Enough about how and why! Here's what God is doing at that morning prayer. He is gathering more and more souls each morning to satisfy, sanctify, and redeem them and the day. For two years, from 2019-2022, there were 6-7 interns on staff at morning prayer. In 2022-2023, there were two full-time staff at morning prayer: Camellia Jiles and Akin Bailey – two voices calling out to God. Last year, there were three of us: Camellia, Robert (our intern), and myself.


This year? This year there are usually 8-12 of us. Camellia and I are still there; we have two interns, and now there are 6-8 students! Not even just the ones on our Discipleship team. There are old alumni coming to pray! Freshmen, sophomores, and seniors. Our few voices have multiplied abundantly! Our community is hurting for God in a way I've never seen before. And God has answered our prayers. For two years we prayed for more women at Wesley, and God has answered!
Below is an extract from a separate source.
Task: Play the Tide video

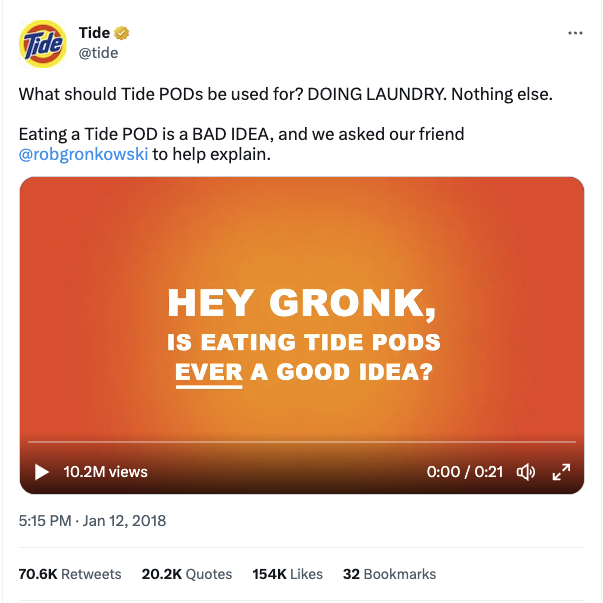Action: pos(41,472)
Read Peri's harvest post for one example. We have a worship band now! God has grown our community so much that it won't fit in the common room anymore, and we've moved back to the chapel! God has recently given us new partners to support our ministry even at a time when a third of our budget was announced to be disappearing this summer. (Please continue praying for us about that.)


God is reviving us individually and as a community. Our alumni group of former Wesley students is growing so large that we're meeting next week to decide what to do about it. We pray for you at morning prayer.


In short, Wesley is praying more than I've ever seen it pray before, and that has made all the difference in us. If you come to Wesley as a student or otherwise, you will learn how to pray every day, you will be prayed for, and your life will be changed because of those prayers. To be a faithful and flourishing community of Christians is to be a praying one. I've tried it both ways; this praying way is life-giving.


Because I learned to pray at Wesley in a way that taught me not just to speak to God but to listen, I hear God's voice in my life. I have been rescued from sin, from anxious self-management, and redeemed to fullness of life. If you pray every day, you will find a new life. It will happen to you, even if you're already a Christian. He will gather your soul. He will sanctify and redeem you and your day. Thank God.

Phil, our Associate Minister of Evangelism, served as an intern through the 2020-2022 school years here at LA Tech Wesley. He has a deep abounding love for Jesus, his friends, crawling through creeks, birds, and anything out of doors. We love him and are deeply grateful for and blessed by the way he pours himself out for the Body of Christ!